Privacy Leakage Overshadowed by Views of AI: A Study on Human Oversight of Privacy in Language Model Agent
Zhiping Zhang, Bingcan Guo, Tianshi Li
TL;DR
This study investigates how people oversee privacy implications when LM agents act on their behalf in asynchronous interpersonal tasks. Using a task-based online survey (N=300) across six PrivacyLens scenarios, the authors compare user drafts with agent-generated responses and quantify resulting privacy leakage, finding that many participants favor the agent’s leakage-heavy outputs, increasing observed harm from $15.7\%$ to up to $55.0\%$. They identify six distinct privacy-oversight patterns that reflect varying concerns, trust, and privacy preferences, revealing a substantial gap between subjective harms and objective privacy norms. The work highlights the need for privacy-preserving agent design and bidirectional alignment between user preferences and AI behavior, with implications for how to scaffold oversight and calibrate trust in agentic systems.
Abstract
Language model (LM) agents that act on users' behalf for personal tasks (e.g., replying emails) can boost productivity, but are also susceptible to unintended privacy leakage risks.

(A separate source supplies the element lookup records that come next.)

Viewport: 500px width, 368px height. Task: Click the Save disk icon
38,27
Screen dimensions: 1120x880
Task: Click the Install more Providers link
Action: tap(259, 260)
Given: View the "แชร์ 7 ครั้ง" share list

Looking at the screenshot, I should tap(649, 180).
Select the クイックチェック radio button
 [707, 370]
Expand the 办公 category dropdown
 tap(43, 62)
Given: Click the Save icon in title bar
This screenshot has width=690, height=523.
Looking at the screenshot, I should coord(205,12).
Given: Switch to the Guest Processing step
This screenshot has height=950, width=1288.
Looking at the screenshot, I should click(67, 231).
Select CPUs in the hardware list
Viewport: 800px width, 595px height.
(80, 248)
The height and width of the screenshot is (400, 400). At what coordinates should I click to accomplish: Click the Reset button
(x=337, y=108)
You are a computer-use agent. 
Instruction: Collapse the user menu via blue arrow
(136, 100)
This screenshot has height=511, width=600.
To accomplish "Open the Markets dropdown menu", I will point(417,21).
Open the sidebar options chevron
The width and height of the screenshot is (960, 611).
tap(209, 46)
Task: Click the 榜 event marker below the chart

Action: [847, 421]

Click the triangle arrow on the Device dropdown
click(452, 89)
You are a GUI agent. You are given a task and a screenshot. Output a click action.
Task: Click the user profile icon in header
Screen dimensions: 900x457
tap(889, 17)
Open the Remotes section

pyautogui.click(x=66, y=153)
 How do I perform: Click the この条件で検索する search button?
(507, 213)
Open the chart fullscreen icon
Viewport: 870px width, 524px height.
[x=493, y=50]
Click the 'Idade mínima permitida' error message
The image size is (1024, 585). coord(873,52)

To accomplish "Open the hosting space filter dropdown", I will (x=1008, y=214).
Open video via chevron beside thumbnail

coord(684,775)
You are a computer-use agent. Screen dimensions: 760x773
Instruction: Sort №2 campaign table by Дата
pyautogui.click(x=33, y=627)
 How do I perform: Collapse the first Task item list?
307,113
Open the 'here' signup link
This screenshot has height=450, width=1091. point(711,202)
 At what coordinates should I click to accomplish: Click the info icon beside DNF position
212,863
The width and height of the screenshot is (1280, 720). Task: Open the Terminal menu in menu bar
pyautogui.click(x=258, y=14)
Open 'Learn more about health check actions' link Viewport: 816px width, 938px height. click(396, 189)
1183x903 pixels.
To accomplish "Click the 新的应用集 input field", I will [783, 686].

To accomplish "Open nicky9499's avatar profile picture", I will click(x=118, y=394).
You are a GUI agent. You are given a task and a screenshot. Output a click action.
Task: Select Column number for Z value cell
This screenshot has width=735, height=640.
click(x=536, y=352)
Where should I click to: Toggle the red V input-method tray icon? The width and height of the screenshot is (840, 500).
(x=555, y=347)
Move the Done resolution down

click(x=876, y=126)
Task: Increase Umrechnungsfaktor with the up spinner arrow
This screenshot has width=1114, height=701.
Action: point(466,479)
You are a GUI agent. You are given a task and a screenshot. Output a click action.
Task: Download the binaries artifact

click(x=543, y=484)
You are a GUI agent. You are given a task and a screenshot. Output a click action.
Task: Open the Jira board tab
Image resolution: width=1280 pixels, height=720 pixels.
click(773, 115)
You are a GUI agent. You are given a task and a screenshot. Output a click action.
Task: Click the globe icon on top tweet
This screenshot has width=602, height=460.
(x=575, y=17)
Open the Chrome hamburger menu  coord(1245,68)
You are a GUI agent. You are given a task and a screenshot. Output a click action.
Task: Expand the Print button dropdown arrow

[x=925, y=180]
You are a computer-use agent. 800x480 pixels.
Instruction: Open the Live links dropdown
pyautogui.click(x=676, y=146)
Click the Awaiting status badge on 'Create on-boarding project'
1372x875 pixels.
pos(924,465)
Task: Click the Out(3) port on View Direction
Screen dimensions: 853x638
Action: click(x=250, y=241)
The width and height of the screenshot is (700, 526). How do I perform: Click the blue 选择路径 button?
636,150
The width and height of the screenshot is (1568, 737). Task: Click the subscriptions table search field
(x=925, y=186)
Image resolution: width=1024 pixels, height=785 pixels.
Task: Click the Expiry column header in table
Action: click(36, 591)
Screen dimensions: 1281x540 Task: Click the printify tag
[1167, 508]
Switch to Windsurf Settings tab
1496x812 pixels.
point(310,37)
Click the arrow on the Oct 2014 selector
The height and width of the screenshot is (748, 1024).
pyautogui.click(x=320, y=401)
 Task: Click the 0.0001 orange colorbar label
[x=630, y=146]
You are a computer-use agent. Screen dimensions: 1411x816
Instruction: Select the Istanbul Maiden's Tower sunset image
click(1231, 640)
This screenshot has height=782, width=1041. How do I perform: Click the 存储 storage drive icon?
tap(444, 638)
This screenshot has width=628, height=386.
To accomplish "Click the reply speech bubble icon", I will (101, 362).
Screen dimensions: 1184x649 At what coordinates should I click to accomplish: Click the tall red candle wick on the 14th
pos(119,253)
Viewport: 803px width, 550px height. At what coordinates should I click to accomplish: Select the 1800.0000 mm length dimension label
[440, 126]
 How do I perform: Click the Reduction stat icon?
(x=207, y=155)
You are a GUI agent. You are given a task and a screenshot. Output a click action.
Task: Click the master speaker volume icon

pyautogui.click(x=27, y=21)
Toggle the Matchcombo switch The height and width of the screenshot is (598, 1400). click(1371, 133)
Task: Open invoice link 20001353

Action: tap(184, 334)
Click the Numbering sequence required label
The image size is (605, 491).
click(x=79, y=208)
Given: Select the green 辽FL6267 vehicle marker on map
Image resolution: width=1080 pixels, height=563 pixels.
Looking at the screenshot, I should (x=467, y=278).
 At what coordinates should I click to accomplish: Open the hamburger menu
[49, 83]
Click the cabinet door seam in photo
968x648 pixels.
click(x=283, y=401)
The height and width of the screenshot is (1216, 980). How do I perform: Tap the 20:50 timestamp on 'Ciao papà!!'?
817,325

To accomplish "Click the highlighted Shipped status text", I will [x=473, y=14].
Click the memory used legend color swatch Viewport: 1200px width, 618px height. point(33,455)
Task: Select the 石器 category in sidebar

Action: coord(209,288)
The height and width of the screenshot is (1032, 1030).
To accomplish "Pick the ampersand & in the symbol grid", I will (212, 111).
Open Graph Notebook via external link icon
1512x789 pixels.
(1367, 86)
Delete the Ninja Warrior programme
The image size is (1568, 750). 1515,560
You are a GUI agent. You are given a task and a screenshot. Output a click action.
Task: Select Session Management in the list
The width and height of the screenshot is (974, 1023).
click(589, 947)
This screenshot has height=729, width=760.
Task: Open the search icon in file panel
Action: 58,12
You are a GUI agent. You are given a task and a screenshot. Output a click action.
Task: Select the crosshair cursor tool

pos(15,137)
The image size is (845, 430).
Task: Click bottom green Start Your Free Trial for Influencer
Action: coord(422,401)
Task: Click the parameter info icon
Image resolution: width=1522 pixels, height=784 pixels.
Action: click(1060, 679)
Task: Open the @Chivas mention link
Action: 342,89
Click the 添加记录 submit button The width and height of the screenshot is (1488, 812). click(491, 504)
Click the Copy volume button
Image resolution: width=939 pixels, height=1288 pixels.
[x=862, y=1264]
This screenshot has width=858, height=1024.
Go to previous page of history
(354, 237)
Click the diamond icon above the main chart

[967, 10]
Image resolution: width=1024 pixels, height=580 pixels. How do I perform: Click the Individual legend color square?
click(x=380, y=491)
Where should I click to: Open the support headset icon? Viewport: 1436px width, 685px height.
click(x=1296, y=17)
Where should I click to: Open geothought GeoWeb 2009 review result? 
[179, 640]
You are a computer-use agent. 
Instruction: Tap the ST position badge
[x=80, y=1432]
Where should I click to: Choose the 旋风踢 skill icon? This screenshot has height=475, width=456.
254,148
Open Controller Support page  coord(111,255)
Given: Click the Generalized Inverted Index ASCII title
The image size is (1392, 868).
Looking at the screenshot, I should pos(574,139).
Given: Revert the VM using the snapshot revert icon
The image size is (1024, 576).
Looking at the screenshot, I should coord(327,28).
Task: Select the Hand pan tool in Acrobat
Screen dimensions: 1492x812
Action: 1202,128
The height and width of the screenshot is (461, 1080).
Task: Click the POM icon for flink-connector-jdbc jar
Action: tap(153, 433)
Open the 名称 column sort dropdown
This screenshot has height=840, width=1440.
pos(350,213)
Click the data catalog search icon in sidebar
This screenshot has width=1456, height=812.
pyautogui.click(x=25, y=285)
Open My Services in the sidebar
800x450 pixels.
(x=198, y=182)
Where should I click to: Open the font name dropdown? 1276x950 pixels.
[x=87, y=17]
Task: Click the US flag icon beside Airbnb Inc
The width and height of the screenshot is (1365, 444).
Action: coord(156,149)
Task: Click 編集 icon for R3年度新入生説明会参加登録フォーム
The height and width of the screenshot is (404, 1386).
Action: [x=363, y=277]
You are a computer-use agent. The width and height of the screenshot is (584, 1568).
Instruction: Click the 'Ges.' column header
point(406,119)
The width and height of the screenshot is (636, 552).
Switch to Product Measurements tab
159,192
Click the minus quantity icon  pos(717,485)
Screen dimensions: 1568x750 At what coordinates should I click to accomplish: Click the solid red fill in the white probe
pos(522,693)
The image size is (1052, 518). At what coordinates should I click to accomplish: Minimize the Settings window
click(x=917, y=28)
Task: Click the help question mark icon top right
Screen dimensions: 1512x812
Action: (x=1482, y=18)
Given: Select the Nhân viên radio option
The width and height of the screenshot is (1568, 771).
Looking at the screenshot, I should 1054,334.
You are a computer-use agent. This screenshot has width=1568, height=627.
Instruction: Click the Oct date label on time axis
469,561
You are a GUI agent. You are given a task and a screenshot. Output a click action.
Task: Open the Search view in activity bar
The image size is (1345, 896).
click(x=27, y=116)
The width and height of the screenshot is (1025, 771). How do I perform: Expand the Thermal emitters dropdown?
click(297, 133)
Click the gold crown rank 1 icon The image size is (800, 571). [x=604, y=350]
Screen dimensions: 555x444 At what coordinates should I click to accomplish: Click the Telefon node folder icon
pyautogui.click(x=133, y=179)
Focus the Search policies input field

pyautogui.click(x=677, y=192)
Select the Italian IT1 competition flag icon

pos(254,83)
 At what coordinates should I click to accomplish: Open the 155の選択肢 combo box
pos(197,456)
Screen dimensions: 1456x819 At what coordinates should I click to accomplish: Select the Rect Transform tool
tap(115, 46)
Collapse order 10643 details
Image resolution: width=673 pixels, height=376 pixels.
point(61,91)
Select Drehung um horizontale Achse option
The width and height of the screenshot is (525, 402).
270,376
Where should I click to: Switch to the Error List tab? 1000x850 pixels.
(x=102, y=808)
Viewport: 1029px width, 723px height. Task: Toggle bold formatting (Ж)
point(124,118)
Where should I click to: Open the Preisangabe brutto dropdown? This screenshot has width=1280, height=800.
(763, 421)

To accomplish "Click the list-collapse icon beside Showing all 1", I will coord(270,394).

We present the first study on people's capacity to oversee the privacy implications of the LM agents. By conducting a task-based survey ($N=300$), we investigate how people react to and assess the response generated by LM agents for asynchronous interpersonal communication tasks, compared with a response they wrote. We found that people may favor the agent response with more privacy leakage over the response they drafted or consider both good, leading to an increased harmful disclosure from 15.7% to 55.0%. We further identified six privacy behavior patterns reflecting varying concerns, trust levels, and privacy preferences underlying people's oversight of LM agents' actions. Our findings shed light on designing agentic systems that enable privacy-preserving interactions and achieve bidirectional alignment on privacy preferences to help users calibrate trust.